Black Christians, this religious zealotry demands an unsustainable double consciousness. W.E.B. DuBois described this schizophrenic condition that Black people have had to contend with as a byproduct of being a “problem people.” He described it as a two-ness, of constantly looking at oneself from within and from without. It is disorienting, and dear Black Christians, it is time to give up that ghost.


Black Christians can reclaim the African-ness inherent in Christianity, but you must first come out of that wilderness that deprives you of your culture. You can acknowledge that Christianity borrows heavily from the Nile Valley cultures and religions from which it was born, appreciate and value the Egyptian and Ethiopian presence in your Bible. You can learn about Ifa, Vodun and Khemetic spirituality without the fear instilled by colonizers who tried to buy your soul with your bodies.

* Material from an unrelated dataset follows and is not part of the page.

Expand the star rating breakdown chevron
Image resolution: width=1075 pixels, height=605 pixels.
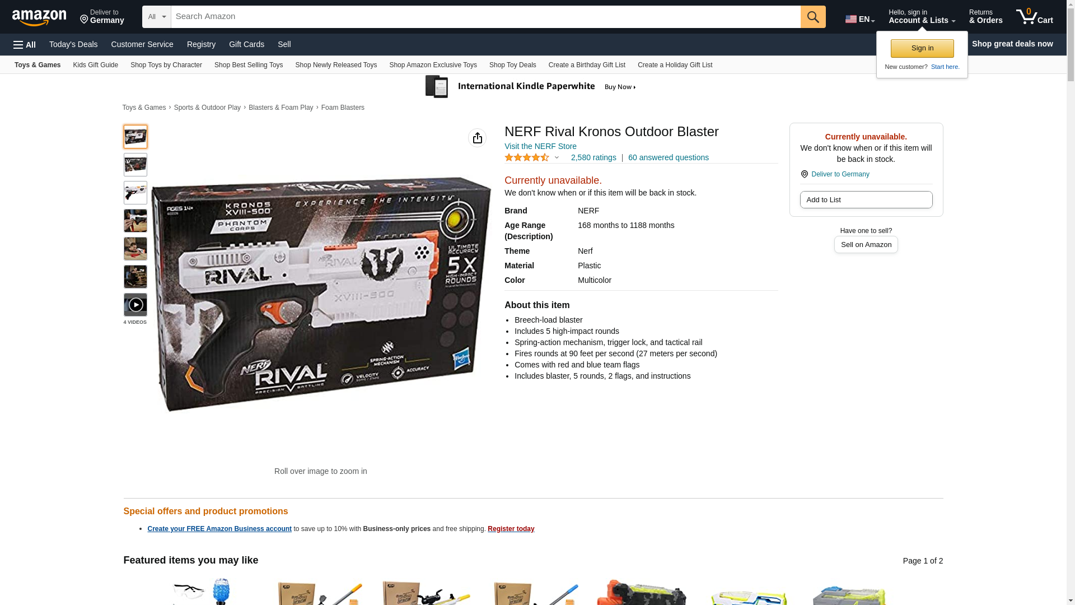(x=557, y=157)
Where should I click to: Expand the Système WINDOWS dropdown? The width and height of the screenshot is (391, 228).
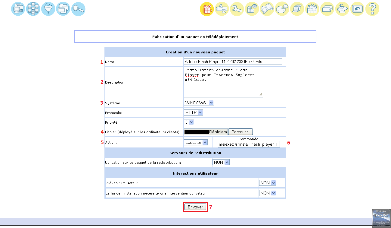click(x=199, y=103)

This is where the idea that African spiritualities are demonic came from. Let it go, and get free! Acknowledging that our faith is a blend of our African-ness and Christianity is not blasphemy, it is an acknowledgment of your ancestors who survived the Middle Passage and slavery. 

Those ancestors retained remnants of African spirituality outside of the master’s understanding for you. These were spiritual tools our ancestors bequeathed to us to survive the terror of slavery, revolt and resist ongoing oppression. Our oppressors would have us be docile with their white supremacist-infused Christianity. Instead, we remember these spiritual tools. We celebrate them. We call upon them.

Darnise Martin. Courtesy photo

White evangelical Christianity is imploding from the weight of its own hypocrisies. Don’t go down with a ship that doesn’t recognize your African blended Christianity: It might be just the thing that saves you after all.

(Darnise Martin is a clinical associate professor of African American studies at Loyola Marymount University in Los Angeles. This story is one in a series by Religion News Service about New Religious Movements in American religion, produced in partnership with Sacred Writes a Henry Luce Foundation-funded project hosted by Northeastern University that promotes public scholarship on religion. The views expressed in this commentary do not necessarily reflect those of Religion News Service.)